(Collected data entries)
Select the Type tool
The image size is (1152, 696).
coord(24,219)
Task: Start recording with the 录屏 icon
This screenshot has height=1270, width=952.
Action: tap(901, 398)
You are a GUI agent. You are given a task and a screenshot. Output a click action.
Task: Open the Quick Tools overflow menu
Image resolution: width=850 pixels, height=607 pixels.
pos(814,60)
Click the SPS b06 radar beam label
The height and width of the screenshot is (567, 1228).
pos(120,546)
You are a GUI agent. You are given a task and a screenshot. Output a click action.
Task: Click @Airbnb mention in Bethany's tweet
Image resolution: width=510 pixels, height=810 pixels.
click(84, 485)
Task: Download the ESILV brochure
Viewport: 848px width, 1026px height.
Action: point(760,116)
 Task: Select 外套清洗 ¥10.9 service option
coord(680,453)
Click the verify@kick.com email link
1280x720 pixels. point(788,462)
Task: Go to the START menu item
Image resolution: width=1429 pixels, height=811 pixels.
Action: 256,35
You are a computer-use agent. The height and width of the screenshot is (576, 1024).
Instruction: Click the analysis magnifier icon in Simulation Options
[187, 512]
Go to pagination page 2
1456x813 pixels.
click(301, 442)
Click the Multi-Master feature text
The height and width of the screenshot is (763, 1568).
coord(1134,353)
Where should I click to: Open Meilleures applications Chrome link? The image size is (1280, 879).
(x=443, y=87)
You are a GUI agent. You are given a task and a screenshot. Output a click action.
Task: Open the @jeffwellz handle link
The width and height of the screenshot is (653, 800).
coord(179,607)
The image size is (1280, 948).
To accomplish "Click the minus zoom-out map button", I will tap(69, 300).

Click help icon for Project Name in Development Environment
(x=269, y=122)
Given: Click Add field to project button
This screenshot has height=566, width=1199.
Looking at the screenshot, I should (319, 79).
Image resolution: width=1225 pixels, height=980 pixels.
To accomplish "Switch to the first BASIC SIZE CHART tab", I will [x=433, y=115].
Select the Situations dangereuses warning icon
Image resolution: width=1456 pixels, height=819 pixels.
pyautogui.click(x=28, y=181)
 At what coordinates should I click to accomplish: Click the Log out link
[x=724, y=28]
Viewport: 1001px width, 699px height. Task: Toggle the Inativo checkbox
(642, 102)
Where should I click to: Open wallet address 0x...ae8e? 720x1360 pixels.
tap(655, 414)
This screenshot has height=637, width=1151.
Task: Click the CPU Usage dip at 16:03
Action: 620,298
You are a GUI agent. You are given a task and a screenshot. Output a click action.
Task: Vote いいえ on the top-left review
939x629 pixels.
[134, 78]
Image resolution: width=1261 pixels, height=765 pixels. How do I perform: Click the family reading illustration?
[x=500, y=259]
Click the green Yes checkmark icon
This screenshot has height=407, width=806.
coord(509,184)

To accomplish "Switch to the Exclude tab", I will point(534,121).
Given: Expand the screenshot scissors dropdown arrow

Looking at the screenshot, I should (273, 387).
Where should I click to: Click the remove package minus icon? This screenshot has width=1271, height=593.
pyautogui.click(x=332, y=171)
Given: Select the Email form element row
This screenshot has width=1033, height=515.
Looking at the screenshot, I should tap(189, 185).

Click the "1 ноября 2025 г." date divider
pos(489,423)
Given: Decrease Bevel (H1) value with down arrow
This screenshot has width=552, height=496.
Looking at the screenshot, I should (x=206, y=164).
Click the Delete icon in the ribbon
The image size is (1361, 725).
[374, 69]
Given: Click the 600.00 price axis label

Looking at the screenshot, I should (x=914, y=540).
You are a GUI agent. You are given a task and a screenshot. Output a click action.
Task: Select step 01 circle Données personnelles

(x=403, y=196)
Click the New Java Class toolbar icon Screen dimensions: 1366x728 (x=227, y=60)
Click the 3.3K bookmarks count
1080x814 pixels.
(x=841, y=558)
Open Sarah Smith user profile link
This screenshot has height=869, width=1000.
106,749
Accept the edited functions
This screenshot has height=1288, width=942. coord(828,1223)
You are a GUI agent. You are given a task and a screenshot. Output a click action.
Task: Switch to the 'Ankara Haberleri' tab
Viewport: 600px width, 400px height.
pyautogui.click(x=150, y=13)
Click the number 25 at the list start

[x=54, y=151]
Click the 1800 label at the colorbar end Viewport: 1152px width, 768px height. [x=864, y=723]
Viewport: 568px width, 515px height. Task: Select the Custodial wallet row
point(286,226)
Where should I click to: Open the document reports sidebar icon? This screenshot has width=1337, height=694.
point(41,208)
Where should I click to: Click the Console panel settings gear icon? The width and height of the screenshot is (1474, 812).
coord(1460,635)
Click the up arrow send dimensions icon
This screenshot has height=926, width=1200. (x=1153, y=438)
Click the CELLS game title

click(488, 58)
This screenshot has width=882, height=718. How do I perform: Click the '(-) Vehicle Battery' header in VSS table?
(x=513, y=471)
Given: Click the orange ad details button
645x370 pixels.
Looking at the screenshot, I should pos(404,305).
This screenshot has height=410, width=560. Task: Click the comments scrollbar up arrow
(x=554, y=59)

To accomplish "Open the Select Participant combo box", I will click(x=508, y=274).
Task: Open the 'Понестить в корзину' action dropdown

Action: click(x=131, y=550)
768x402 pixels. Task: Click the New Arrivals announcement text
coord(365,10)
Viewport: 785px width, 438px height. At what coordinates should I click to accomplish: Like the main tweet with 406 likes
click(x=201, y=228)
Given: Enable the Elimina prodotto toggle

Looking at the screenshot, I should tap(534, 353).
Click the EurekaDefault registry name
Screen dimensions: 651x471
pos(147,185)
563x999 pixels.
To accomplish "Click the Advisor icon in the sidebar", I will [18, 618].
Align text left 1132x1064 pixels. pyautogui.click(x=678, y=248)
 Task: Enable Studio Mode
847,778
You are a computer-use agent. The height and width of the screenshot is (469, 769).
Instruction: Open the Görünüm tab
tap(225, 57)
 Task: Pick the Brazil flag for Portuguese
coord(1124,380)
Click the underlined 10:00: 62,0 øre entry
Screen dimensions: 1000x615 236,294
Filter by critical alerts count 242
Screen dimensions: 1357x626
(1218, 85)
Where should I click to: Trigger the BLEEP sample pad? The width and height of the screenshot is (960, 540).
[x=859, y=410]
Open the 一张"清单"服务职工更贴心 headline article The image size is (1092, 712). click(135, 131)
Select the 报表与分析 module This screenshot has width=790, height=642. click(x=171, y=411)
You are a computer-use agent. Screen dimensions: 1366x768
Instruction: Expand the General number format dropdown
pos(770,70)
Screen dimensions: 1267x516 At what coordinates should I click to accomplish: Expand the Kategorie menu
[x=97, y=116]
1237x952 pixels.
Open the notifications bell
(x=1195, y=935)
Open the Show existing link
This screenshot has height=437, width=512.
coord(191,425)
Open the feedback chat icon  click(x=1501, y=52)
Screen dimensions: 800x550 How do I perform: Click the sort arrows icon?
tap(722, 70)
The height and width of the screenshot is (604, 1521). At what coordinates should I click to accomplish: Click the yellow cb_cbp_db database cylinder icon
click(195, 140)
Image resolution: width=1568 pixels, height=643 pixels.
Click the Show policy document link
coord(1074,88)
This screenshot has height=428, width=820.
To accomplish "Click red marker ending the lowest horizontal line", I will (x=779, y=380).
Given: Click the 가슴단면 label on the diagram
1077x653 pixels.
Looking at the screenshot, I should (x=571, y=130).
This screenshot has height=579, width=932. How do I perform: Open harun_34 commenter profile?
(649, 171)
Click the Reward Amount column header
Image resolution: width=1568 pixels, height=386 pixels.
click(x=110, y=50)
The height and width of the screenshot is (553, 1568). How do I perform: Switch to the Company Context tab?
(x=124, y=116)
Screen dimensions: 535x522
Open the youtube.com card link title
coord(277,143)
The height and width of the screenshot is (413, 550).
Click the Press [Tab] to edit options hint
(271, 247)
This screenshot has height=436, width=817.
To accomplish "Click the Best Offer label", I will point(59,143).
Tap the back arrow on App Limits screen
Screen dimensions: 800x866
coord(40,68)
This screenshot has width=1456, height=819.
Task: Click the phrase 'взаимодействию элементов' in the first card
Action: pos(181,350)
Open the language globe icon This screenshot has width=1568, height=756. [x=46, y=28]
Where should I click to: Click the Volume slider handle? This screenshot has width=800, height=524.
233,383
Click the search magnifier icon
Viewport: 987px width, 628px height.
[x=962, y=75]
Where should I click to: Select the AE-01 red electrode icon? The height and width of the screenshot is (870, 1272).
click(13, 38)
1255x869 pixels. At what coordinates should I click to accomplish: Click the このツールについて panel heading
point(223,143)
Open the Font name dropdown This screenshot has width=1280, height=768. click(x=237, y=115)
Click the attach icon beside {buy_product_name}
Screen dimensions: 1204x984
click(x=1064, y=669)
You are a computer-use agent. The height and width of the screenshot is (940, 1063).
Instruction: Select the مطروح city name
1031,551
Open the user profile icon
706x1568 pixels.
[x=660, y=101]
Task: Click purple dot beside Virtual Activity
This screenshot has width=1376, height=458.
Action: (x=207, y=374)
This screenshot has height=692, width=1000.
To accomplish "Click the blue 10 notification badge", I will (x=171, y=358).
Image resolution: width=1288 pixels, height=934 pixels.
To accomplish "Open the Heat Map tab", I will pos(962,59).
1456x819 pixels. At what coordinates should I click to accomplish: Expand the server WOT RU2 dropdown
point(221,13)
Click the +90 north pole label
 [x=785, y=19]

| Problem description |
Your task is to transcribe the line containing "Instruction: Select the مطروح city name" and every line after it, through the last line of the data, exactly as written and with nothing more.

| Problem solution |
Instruction: Select the مطروح city name
1031,551
Open the user profile icon
706x1568 pixels.
[x=660, y=101]
Task: Click purple dot beside Virtual Activity
This screenshot has width=1376, height=458.
Action: (x=207, y=374)
This screenshot has height=692, width=1000.
To accomplish "Click the blue 10 notification badge", I will (x=171, y=358).
Image resolution: width=1288 pixels, height=934 pixels.
To accomplish "Open the Heat Map tab", I will pos(962,59).
1456x819 pixels. At what coordinates should I click to accomplish: Expand the server WOT RU2 dropdown
point(221,13)
Click the +90 north pole label
 [x=785, y=19]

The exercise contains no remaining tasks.